This paper investigates the generalization performance of random feature methods under generalized spectral regularization—including explicit schemes (e.g., Tikhonov regularization) and implicit schemes (e.g., gradient descent and accelerated algorithms). Leveraging insights from neural tangent kernel (NTK) theory, it establishes optimal learning rates for the first time under non-RKHS-type regularity assumptions, thereby unifying the analysis of implicit and explicit regularization mechanisms. Methodologically, the work integrates random feature mappings, spectral analysis, source condition modeling, and rigorous generalization error bound derivation to obtain tight convergence rates for both neural networks and neural operators.

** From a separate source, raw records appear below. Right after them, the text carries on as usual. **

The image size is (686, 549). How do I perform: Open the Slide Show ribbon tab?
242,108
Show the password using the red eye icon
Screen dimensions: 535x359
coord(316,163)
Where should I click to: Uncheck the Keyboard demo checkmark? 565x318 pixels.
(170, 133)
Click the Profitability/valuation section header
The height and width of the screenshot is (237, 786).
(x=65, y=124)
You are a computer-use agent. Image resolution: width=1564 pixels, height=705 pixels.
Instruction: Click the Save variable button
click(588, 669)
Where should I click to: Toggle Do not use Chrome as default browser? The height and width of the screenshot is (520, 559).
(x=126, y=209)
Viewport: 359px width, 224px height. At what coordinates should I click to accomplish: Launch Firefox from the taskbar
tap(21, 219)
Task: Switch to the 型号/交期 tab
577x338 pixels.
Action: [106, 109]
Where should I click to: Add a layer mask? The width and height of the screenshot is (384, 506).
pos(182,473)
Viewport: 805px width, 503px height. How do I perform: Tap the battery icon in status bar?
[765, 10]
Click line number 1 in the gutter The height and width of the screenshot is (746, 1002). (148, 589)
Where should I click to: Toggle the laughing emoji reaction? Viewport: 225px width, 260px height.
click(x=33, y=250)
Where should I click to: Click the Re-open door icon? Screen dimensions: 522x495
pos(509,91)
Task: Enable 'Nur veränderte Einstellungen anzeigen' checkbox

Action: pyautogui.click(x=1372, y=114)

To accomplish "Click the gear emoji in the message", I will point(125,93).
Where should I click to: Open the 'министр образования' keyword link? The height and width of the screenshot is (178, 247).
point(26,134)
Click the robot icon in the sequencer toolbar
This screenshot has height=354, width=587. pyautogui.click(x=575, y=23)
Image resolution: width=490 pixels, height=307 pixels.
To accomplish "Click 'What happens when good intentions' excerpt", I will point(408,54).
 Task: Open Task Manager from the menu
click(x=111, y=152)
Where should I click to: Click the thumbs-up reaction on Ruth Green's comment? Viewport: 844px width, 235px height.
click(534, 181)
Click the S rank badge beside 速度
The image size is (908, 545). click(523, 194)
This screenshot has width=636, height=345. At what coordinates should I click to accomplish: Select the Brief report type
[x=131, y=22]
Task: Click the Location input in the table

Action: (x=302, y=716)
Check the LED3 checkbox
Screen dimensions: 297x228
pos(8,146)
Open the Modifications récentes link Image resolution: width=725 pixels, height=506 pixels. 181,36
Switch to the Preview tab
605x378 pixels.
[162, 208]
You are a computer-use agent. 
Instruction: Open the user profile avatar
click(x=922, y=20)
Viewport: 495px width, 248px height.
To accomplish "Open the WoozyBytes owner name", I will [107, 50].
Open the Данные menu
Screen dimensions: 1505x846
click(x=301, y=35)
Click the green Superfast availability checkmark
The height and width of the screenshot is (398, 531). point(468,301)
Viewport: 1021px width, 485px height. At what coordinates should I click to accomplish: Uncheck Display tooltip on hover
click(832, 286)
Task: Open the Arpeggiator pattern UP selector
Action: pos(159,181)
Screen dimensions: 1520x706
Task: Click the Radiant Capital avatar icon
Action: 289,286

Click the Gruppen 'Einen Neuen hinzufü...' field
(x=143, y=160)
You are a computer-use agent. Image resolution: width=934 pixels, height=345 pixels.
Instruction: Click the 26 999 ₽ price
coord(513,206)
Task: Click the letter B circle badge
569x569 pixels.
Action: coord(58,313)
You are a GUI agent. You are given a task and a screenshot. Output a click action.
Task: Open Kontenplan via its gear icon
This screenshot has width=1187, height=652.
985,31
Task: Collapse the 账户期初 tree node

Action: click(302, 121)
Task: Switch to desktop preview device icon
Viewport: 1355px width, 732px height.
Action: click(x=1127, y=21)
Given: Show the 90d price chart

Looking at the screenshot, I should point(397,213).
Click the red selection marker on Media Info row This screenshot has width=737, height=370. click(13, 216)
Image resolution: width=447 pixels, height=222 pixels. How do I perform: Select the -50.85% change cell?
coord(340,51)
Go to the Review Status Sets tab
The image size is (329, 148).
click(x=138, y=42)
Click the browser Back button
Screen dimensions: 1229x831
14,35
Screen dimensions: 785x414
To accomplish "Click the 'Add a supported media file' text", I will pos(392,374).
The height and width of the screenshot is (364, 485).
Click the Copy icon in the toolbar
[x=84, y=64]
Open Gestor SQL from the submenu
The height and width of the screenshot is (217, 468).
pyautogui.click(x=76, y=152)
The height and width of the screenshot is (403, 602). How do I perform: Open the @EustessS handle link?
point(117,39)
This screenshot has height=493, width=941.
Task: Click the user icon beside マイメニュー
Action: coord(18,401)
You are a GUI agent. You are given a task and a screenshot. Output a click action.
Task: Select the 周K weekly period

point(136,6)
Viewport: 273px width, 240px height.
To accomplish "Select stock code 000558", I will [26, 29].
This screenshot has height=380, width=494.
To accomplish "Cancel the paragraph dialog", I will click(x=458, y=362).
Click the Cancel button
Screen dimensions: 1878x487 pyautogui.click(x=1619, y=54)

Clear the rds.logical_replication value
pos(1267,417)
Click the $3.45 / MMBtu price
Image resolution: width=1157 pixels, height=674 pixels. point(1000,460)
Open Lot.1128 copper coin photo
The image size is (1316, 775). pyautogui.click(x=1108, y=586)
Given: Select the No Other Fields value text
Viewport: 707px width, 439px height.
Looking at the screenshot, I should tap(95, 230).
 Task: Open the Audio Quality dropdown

Key contributions are: (1) extending optimal convergence guarantees beyond the RKHS framework to broader classes of spectral regularity; (2) providing a unified, tight, and improved theoretical bound applicable to diverse kernel-based algorithms; and (3) substantially enhancing computational efficiency and depth of generalization analysis for large-scale kernel methods.

Random feature approximation is arguably one of the most popular techniques to speed up kernel methods in large scale algorithms and provides a theoretical approach to the analysis of deep neural networks. We analyze generalization properties for a large class of spectral regularization methods combined with random features, containing kernel methods with implicit regularization such as gradient descent or explicit methods like Tikhonov regularization. For our estimators we obtain optimal learning rates over regularity classes (even for classes that are not included in the reproducing kernel Hilbert space), which are defined through appropriate source conditions. This improves or completes previous results obtained in related settings for specific kernel algorithms.